**What needs to be done**.
Locate the word "Trường" in the data below, then copy every line that holds it.

**Items from a data source**.

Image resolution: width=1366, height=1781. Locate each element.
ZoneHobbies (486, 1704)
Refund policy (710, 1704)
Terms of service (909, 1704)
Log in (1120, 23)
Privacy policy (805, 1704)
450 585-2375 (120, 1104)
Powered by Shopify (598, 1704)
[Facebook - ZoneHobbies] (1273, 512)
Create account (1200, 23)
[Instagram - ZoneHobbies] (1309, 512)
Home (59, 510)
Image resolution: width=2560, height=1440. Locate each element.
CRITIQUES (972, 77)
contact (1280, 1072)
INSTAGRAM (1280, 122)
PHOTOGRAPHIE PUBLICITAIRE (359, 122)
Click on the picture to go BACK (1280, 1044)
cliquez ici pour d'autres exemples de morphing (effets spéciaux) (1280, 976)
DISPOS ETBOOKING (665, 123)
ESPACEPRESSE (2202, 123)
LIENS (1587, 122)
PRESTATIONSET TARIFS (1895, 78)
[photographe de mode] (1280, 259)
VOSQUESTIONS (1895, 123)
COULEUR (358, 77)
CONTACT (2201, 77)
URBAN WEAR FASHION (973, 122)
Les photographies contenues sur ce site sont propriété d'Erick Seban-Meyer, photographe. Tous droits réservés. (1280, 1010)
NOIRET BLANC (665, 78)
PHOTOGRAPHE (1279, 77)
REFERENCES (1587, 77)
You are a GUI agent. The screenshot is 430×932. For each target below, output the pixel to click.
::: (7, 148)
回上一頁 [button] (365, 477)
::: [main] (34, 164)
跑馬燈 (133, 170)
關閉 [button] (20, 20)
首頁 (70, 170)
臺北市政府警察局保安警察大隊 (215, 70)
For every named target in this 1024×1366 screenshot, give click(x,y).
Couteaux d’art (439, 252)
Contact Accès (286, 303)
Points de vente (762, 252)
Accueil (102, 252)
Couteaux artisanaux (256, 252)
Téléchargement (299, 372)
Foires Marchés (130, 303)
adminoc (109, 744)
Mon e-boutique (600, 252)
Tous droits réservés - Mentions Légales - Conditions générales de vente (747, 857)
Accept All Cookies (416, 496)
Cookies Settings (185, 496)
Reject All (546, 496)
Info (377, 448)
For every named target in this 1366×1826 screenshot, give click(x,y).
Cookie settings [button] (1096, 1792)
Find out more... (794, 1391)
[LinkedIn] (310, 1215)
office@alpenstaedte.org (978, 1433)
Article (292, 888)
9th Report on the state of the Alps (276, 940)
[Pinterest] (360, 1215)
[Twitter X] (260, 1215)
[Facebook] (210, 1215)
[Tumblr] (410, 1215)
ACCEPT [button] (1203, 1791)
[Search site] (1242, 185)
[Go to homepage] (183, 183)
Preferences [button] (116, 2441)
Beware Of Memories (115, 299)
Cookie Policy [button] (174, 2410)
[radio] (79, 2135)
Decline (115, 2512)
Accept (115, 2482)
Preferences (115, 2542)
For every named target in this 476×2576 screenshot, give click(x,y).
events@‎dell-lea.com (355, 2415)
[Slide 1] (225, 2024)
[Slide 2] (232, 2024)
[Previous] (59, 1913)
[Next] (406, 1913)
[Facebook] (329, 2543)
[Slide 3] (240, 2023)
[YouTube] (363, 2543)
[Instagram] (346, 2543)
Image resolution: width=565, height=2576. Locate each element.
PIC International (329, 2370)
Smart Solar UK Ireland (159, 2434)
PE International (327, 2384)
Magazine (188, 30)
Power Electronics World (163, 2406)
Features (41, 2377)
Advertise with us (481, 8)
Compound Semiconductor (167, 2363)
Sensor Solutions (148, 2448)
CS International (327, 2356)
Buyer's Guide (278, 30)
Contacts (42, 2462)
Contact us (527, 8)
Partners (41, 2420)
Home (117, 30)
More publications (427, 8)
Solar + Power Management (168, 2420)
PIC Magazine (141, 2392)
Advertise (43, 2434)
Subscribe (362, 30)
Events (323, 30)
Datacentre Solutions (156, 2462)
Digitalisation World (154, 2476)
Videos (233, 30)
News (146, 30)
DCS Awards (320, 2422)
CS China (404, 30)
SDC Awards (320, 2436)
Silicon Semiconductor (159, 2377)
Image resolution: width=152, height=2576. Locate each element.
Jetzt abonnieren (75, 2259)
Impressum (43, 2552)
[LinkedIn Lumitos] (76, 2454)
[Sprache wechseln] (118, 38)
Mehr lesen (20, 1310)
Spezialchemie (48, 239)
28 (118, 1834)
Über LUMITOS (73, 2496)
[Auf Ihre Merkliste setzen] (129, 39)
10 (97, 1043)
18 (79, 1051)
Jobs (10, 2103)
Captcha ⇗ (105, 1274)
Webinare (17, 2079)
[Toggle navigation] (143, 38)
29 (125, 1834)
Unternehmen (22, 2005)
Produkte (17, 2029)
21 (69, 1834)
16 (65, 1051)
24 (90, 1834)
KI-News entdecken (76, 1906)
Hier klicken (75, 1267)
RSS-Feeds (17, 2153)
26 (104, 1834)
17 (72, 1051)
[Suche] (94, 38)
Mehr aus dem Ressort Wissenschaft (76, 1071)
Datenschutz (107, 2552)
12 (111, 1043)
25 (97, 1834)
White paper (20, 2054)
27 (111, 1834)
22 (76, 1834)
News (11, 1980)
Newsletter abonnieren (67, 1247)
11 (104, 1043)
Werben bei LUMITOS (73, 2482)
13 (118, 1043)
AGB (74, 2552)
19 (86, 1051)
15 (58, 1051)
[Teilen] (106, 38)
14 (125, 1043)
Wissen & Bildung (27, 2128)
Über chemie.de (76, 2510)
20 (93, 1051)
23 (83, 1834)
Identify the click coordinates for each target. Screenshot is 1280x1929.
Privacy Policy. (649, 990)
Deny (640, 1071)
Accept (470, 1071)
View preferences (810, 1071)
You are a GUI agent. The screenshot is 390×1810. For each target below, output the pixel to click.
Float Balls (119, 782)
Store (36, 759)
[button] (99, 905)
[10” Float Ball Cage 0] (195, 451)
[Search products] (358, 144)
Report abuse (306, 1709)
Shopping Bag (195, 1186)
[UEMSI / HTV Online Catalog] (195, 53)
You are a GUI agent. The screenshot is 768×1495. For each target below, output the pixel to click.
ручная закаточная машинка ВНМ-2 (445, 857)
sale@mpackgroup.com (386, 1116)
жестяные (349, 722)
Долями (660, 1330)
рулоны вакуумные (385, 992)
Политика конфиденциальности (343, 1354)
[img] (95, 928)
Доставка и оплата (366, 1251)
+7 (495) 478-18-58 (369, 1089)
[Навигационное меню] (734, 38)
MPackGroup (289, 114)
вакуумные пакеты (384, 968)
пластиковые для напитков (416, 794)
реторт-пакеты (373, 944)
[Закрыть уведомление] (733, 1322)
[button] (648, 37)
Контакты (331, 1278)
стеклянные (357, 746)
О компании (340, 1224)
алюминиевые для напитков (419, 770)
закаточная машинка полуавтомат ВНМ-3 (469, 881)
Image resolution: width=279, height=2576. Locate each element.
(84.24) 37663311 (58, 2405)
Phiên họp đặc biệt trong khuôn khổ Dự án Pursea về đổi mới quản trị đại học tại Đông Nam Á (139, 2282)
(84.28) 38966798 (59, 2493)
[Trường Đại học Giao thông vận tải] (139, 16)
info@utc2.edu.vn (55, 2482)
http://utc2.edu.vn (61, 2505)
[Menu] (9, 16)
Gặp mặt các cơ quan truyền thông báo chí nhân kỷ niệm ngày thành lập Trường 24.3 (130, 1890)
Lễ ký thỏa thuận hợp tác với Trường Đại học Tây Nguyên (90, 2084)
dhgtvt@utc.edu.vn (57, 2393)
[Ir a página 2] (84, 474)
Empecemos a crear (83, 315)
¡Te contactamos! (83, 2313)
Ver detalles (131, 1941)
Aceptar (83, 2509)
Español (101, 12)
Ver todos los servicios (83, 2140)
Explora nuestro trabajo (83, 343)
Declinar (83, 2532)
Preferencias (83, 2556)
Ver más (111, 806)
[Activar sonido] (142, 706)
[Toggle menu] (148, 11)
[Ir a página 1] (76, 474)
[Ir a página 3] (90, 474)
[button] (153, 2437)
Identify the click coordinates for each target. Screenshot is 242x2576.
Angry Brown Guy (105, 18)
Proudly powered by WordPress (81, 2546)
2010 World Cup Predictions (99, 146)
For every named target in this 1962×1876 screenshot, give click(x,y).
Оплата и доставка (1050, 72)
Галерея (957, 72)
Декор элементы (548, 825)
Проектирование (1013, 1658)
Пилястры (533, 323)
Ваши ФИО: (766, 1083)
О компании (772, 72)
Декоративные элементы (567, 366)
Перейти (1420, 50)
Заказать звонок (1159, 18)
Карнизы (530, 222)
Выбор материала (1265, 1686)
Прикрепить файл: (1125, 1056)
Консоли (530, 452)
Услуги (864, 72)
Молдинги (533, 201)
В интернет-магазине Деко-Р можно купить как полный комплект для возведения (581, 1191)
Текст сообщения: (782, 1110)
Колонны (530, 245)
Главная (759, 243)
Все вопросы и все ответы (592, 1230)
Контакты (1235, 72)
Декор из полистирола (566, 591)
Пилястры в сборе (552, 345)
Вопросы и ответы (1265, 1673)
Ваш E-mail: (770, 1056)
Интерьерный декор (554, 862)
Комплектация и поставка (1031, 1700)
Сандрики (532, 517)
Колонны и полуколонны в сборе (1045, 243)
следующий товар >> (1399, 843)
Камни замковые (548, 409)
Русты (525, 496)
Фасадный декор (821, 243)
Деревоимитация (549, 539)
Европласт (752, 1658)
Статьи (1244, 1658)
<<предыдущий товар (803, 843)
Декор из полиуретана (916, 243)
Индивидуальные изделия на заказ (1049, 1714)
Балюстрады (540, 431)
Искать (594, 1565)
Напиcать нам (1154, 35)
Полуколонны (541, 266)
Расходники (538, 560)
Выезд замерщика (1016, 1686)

**Exercise result**.
[Trường Đại học Giao thông vận tải] (139, 16)
Gặp mặt các cơ quan truyền thông báo chí nhân kỷ niệm ngày thành lập Trường 24.3 (130, 1890)
Lễ ký thỏa thuận hợp tác với Trường Đại học Tây Nguyên (90, 2084)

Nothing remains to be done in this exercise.